It had been raining since morning. I could see the rivulets trickling down the window sashes. I ran my fingers over the glass. My ears craved to hear the clacking raindrops. I pushed the window open; a breeze, chill and drenched by rain, poured in. Much to my surprise, I didn’t cower away. I moved closer and let my skin get covered with the droplets. The last time I did this, he stood by the window, stared at my face and smiled at my childlikeness. I looked sideways hoping in vain to see him emerge out of thin air.

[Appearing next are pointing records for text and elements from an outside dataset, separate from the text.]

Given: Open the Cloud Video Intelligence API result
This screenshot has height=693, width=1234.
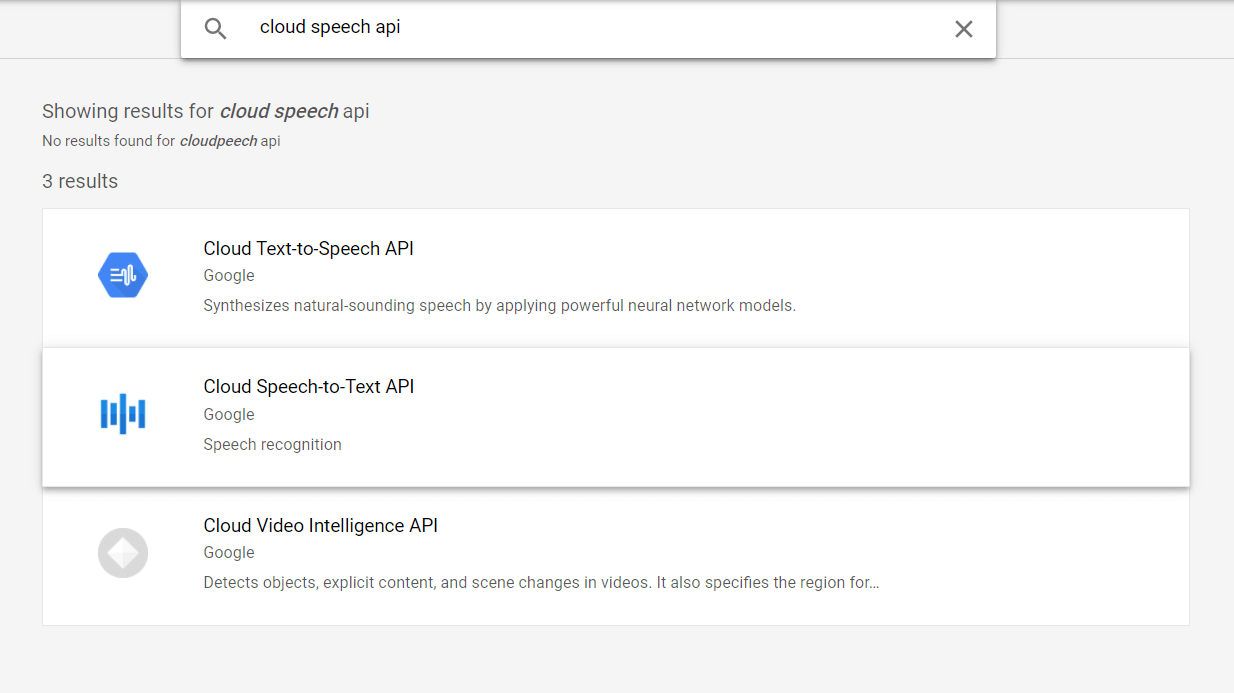Looking at the screenshot, I should pyautogui.click(x=320, y=525).
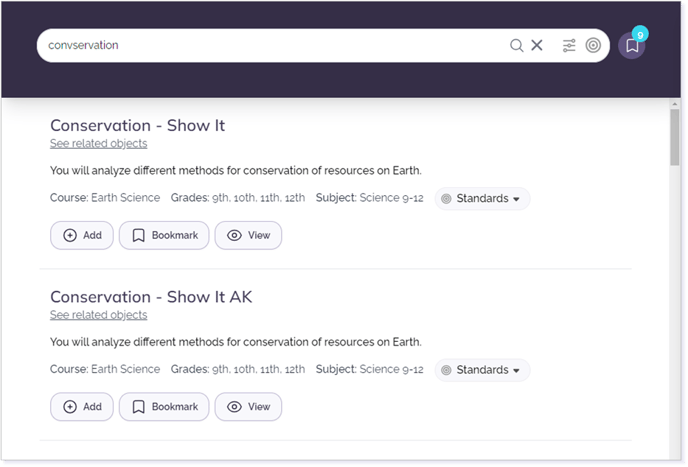Image resolution: width=688 pixels, height=467 pixels.
Task: Open search filters slider icon
Action: (x=569, y=45)
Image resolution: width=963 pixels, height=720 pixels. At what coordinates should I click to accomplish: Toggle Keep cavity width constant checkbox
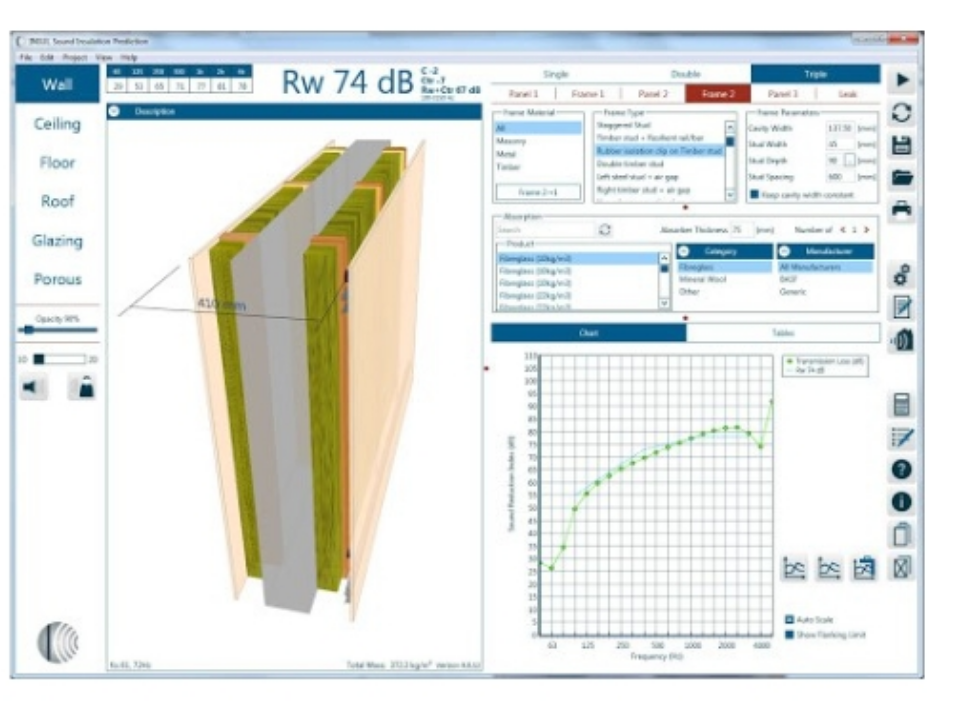coord(754,194)
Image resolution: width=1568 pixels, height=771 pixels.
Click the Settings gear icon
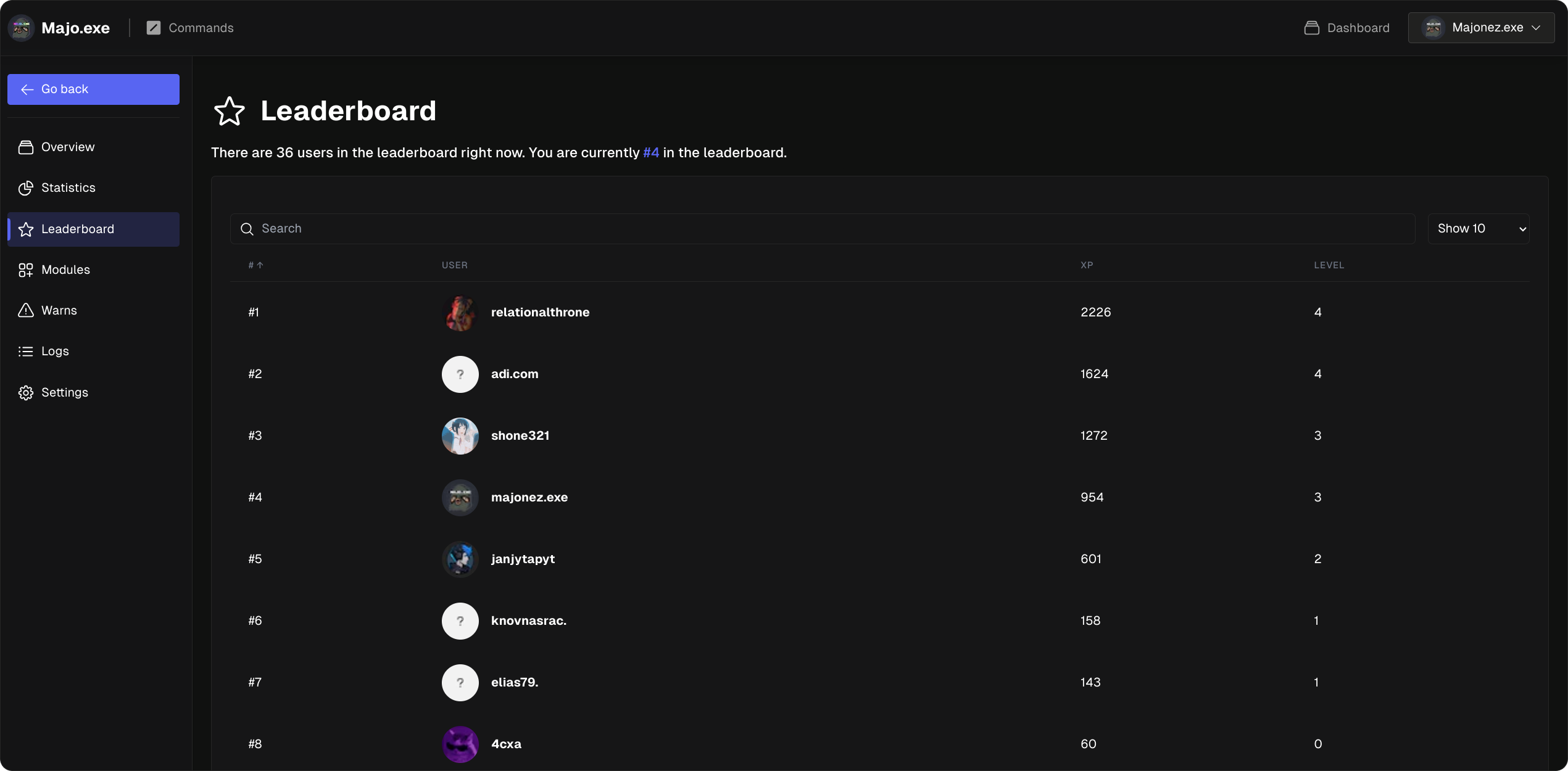coord(26,392)
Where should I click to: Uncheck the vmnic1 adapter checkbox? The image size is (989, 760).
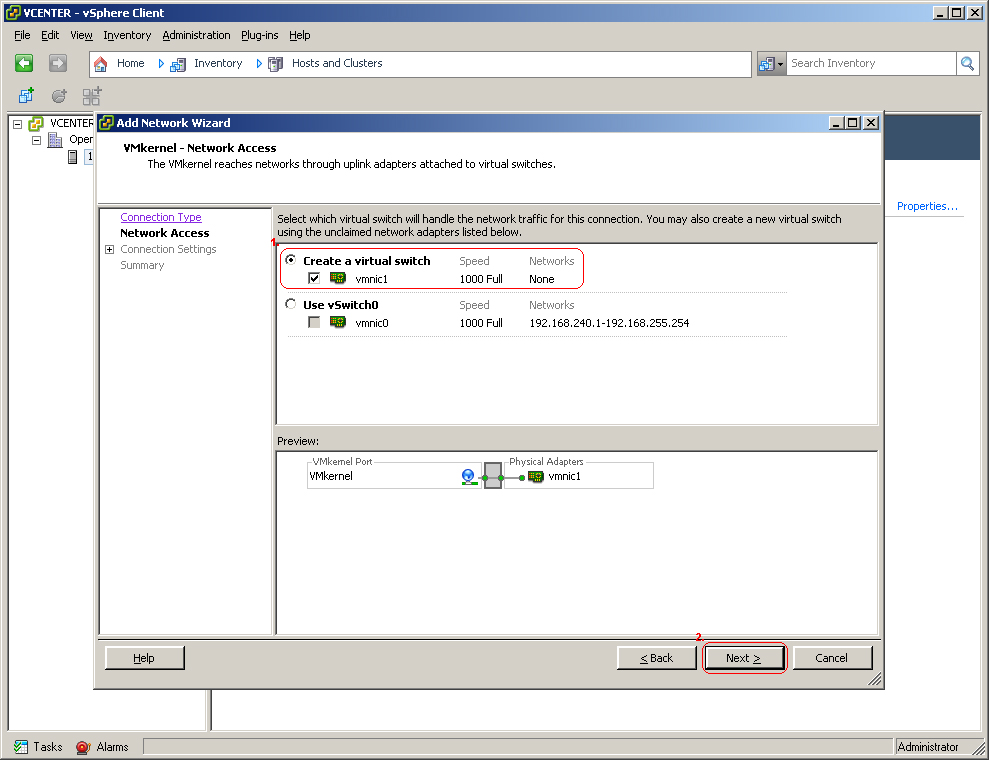[314, 279]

All I saw was the white curtain fluttering over the bouquet of tuberoses on the shelf by the window. But I knew he was around. The air was carrying his smell. I closed my eyes and saw him standing right in front of me; his dark brown eyes sent a surge of emotions down my body. He smiled at me, his eyes looking deep into mine. Was I imagining all this? Of course I was. He couldn’t be there for real. Two years back I’d lost him to death.
I didn’t open my eyes. I gawked at his face, searching for an answer. I wondered if his eyes noticed my red ensemble, the gold bangles, the dark kohl eyes and the veil over my head. Did he have any inkling of the fact that I wouldn’t be called his widow anymore? Why was he still smiling?
I saw him lean over, wipe the tears off the corner of my eyes and place a peck on my forehead. He slowly disappeared into the air. And with that his smell was gone too. The rain stopped. Sun peeked from behind the clouds.
I opened my eyes to a life that was about to embrace me with a bright ray of light. But I knew I was going to miss the rain forever and ever.